[[ RECORDS, beginning ]]
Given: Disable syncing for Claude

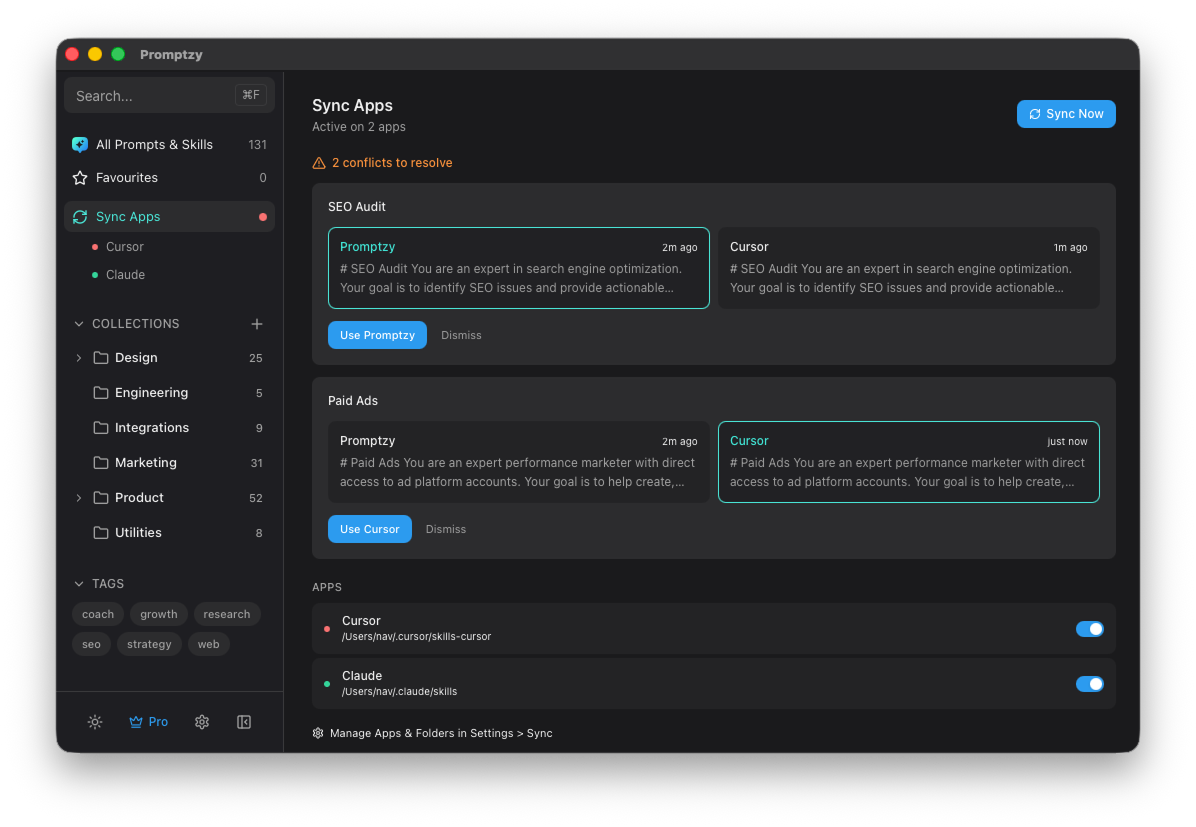Looking at the screenshot, I should (x=1089, y=683).
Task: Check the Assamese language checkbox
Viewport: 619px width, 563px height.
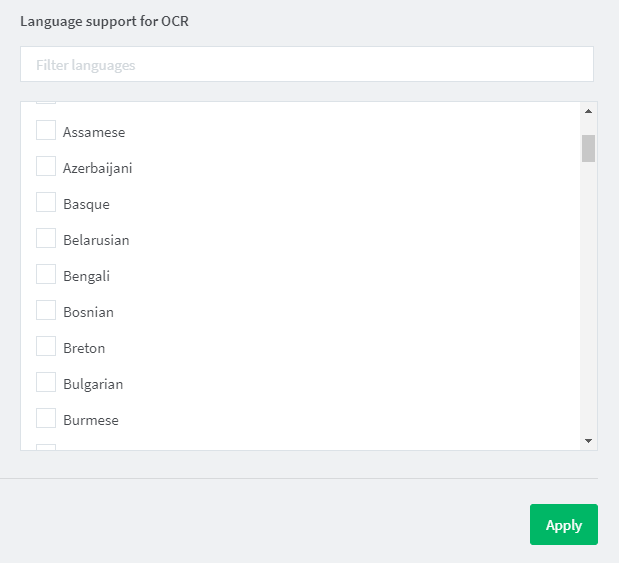Action: point(46,130)
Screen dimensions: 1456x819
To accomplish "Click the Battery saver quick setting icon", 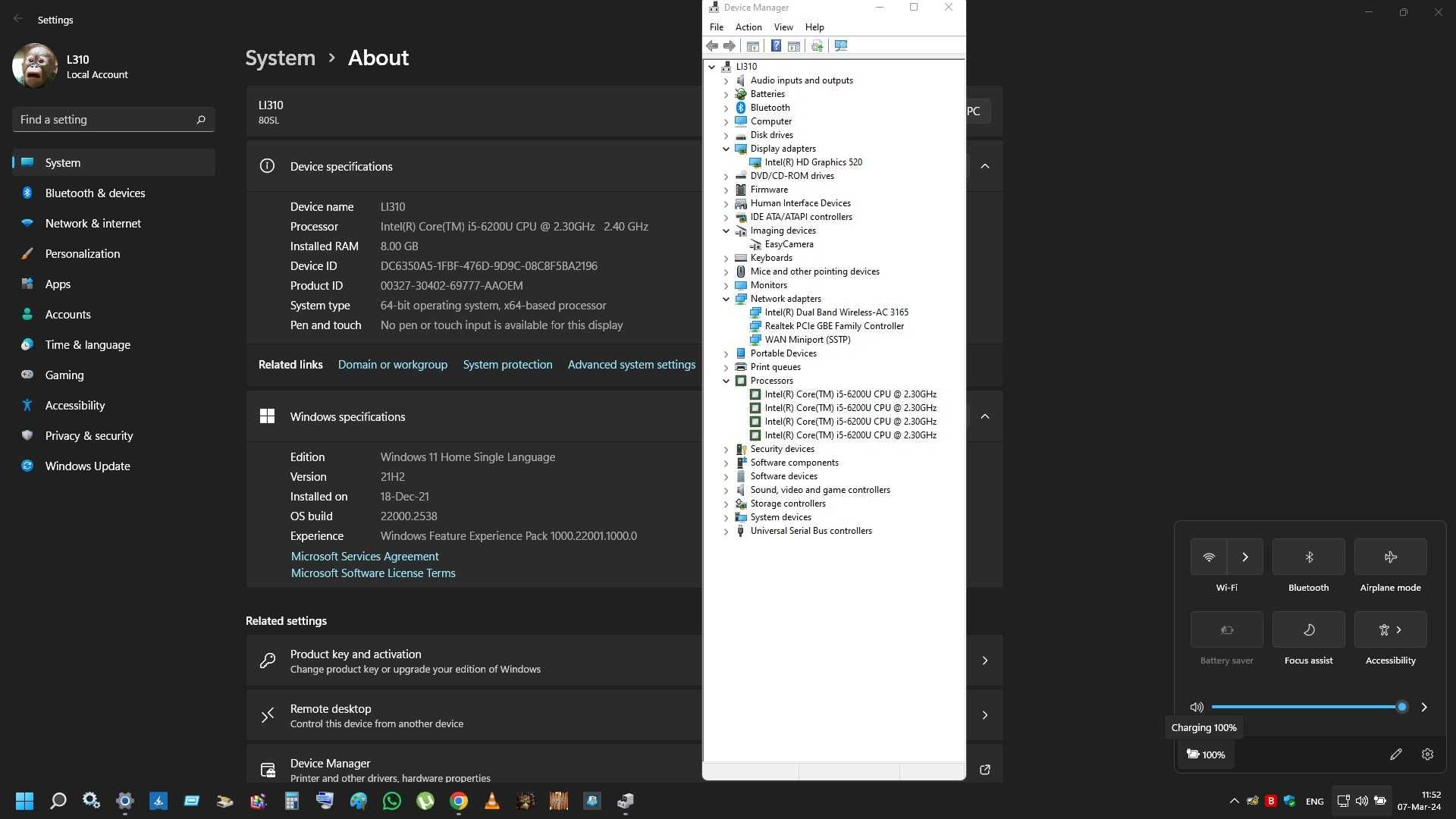I will click(1226, 629).

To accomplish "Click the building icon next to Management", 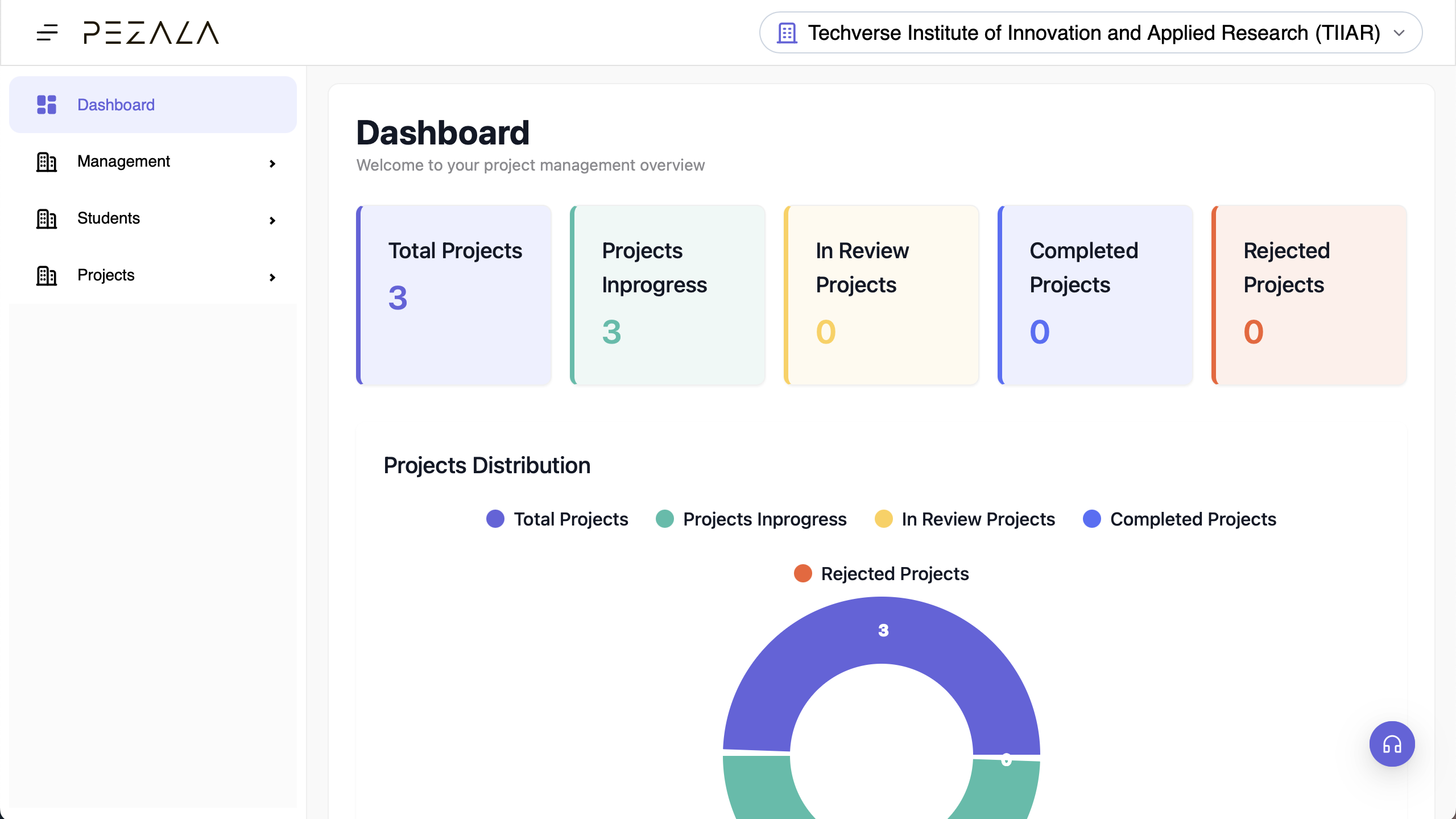I will [46, 162].
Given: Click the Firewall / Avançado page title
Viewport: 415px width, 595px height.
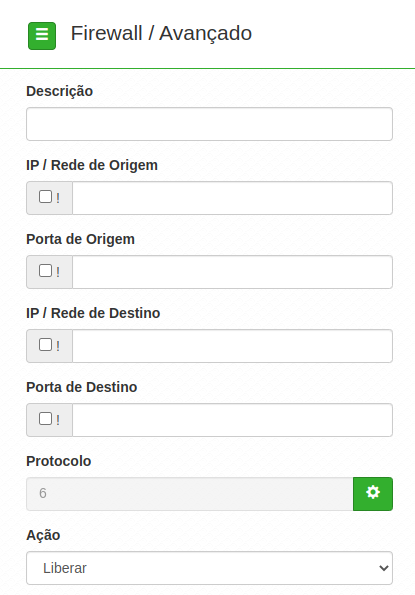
[[ RECORDS, end ]]
-- ABOUT THIS EXERCISE --
When you reach the line that contains "Given: Click the" in the records above, copy it and every line after it exactly through the last one, leaving out the pictures.

-- REPLY TO THE TASK --
Given: Click the Firewall / Avançado page title
Viewport: 415px width, 595px height.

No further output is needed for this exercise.